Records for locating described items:
☆ ☆ ☆ ☆ ☆ ☆ ☆
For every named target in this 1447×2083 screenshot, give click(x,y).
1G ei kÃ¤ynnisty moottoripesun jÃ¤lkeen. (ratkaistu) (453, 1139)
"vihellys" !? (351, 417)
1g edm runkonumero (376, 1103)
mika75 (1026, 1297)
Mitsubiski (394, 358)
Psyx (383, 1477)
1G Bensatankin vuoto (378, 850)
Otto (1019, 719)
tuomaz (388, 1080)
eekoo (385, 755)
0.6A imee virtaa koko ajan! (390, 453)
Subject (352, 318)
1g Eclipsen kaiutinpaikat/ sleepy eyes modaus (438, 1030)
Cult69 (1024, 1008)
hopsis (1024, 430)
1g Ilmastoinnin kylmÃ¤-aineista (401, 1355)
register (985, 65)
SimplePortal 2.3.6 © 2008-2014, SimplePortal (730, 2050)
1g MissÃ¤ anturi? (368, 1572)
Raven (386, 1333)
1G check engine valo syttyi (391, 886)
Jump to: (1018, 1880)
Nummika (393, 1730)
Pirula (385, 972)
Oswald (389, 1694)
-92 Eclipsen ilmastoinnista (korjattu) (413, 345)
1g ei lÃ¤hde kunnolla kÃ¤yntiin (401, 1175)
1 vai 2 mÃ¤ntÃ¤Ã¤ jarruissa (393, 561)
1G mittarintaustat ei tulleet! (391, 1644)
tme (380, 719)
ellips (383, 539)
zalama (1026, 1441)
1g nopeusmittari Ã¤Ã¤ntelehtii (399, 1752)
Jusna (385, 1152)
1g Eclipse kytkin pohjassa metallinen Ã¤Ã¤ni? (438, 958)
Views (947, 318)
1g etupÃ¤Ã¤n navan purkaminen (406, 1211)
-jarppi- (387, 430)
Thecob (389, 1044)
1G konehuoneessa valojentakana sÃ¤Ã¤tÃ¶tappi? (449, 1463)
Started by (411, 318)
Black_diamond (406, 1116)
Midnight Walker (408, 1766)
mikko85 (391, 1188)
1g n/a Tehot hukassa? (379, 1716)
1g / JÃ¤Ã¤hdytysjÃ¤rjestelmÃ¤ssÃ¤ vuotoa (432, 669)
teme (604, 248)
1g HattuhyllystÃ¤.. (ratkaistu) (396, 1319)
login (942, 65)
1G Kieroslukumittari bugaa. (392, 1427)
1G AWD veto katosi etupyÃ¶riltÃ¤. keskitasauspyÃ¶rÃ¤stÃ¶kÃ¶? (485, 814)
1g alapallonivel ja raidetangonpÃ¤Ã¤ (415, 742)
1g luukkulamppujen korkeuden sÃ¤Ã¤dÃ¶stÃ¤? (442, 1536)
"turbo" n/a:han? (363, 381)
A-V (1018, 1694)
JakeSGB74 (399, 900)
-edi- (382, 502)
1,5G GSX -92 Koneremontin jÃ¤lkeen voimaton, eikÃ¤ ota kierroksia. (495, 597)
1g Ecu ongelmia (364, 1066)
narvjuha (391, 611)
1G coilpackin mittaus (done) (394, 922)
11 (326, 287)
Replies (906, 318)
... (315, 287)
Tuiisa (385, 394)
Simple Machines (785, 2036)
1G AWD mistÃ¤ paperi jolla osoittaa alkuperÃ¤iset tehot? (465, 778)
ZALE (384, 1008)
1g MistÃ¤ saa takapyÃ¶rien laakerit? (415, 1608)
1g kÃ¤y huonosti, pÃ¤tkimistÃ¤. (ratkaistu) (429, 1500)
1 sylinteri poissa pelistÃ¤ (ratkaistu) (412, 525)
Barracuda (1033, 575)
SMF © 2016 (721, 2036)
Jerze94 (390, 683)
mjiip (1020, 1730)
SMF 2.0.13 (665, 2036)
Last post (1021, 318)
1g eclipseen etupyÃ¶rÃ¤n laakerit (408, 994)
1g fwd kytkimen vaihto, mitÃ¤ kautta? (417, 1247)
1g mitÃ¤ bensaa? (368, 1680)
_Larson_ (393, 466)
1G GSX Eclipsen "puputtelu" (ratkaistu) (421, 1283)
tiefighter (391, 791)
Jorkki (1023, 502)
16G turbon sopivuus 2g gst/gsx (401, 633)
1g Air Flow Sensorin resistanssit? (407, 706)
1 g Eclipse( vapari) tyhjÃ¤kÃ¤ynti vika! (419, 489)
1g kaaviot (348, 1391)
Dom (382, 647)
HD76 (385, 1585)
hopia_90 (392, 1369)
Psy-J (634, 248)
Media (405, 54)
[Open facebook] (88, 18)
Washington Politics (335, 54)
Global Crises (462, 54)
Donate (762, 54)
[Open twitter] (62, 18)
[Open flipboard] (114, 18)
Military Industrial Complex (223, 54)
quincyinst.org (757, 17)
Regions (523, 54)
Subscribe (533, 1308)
☆ ☆ ☆ ☆ ☆ ☆ ☆
What you have to do = Pull every line out of the records above and reproduce each one character for character, changing nothing.

Exercise output =
For every named target in this 1447×2083 screenshot, give click(x,y).
1G ei kÃ¤ynnisty moottoripesun jÃ¤lkeen. (ratkaistu) (453, 1139)
"vihellys" !? (351, 417)
1g edm runkonumero (376, 1103)
mika75 (1026, 1297)
Mitsubiski (394, 358)
Psyx (383, 1477)
1G Bensatankin vuoto (378, 850)
Otto (1019, 719)
tuomaz (388, 1080)
eekoo (385, 755)
0.6A imee virtaa koko ajan! (390, 453)
Subject (352, 318)
1g Eclipsen kaiutinpaikat/ sleepy eyes modaus (438, 1030)
Cult69 (1024, 1008)
hopsis (1024, 430)
1g Ilmastoinnin kylmÃ¤-aineista (401, 1355)
register (985, 65)
SimplePortal 2.3.6 © 2008-2014, SimplePortal (730, 2050)
1g MissÃ¤ anturi? (368, 1572)
Raven (386, 1333)
1G check engine valo syttyi (391, 886)
Jump to: (1018, 1880)
Nummika (393, 1730)
Pirula (385, 972)
Oswald (389, 1694)
-92 Eclipsen ilmastoinnista (korjattu) (413, 345)
1g ei lÃ¤hde kunnolla kÃ¤yntiin (401, 1175)
1 vai 2 mÃ¤ntÃ¤Ã¤ jarruissa (393, 561)
1G mittarintaustat ei tulleet! (391, 1644)
tme (380, 719)
ellips (383, 539)
zalama (1026, 1441)
1g nopeusmittari Ã¤Ã¤ntelehtii (399, 1752)
Jusna (385, 1152)
1g Eclipse kytkin pohjassa metallinen Ã¤Ã¤ni? (438, 958)
Views (947, 318)
1g etupÃ¤Ã¤n navan purkaminen (406, 1211)
-jarppi- (387, 430)
Thecob (389, 1044)
1G konehuoneessa valojentakana sÃ¤Ã¤tÃ¶tappi? (449, 1463)
Started by (411, 318)
Black_diamond (406, 1116)
Midnight Walker (408, 1766)
mikko85 (391, 1188)
1g n/a Tehot hukassa? (379, 1716)
1g / JÃ¤Ã¤hdytysjÃ¤rjestelmÃ¤ssÃ¤ vuotoa (432, 669)
teme (604, 248)
1g HattuhyllystÃ¤.. (ratkaistu) (396, 1319)
login (942, 65)
1G Kieroslukumittari bugaa. (392, 1427)
1G AWD veto katosi etupyÃ¶riltÃ¤. keskitasauspyÃ¶rÃ¤stÃ¶kÃ¶? (485, 814)
1g alapallonivel ja raidetangonpÃ¤Ã¤ (415, 742)
1g luukkulamppujen korkeuden sÃ¤Ã¤dÃ¶stÃ¤? (442, 1536)
"turbo" n/a:han? (363, 381)
A-V (1018, 1694)
JakeSGB74 (399, 900)
-edi- (382, 502)
1,5G GSX -92 Koneremontin jÃ¤lkeen voimaton, eikÃ¤ ota kierroksia. (495, 597)
1g Ecu ongelmia (364, 1066)
narvjuha (391, 611)
1G coilpackin mittaus (done) (394, 922)
11 (326, 287)
Replies (906, 318)
... (315, 287)
Tuiisa (385, 394)
Simple Machines (785, 2036)
1G AWD mistÃ¤ paperi jolla osoittaa alkuperÃ¤iset tehot? (465, 778)
ZALE (384, 1008)
1g MistÃ¤ saa takapyÃ¶rien laakerit? (415, 1608)
1g kÃ¤y huonosti, pÃ¤tkimistÃ¤. (ratkaistu) (429, 1500)
1 sylinteri poissa pelistÃ¤ (ratkaistu) (412, 525)
Barracuda (1033, 575)
SMF © 2016 (721, 2036)
Jerze94 (390, 683)
mjiip (1020, 1730)
SMF 2.0.13 (665, 2036)
Last post (1021, 318)
1g eclipseen etupyÃ¶rÃ¤n laakerit (408, 994)
1g fwd kytkimen vaihto, mitÃ¤ kautta? (417, 1247)
1g mitÃ¤ bensaa? (368, 1680)
_Larson_ (393, 466)
1G GSX Eclipsen "puputtelu" (ratkaistu) (421, 1283)
tiefighter (391, 791)
Jorkki (1023, 502)
16G turbon sopivuus 2g gst/gsx (401, 633)
1g Air Flow Sensorin resistanssit? (407, 706)
1 g Eclipse( vapari) tyhjÃ¤kÃ¤ynti vika! (419, 489)
1g kaaviot (348, 1391)
Dom (382, 647)
HD76 (385, 1585)
hopia_90 (392, 1369)
Psy-J (634, 248)
Media (405, 54)
[Open facebook] (88, 18)
Washington Politics (335, 54)
Global Crises (462, 54)
Donate (762, 54)
[Open twitter] (62, 18)
[Open flipboard] (114, 18)
Military Industrial Complex (223, 54)
quincyinst.org (757, 17)
Regions (523, 54)
Subscribe (533, 1308)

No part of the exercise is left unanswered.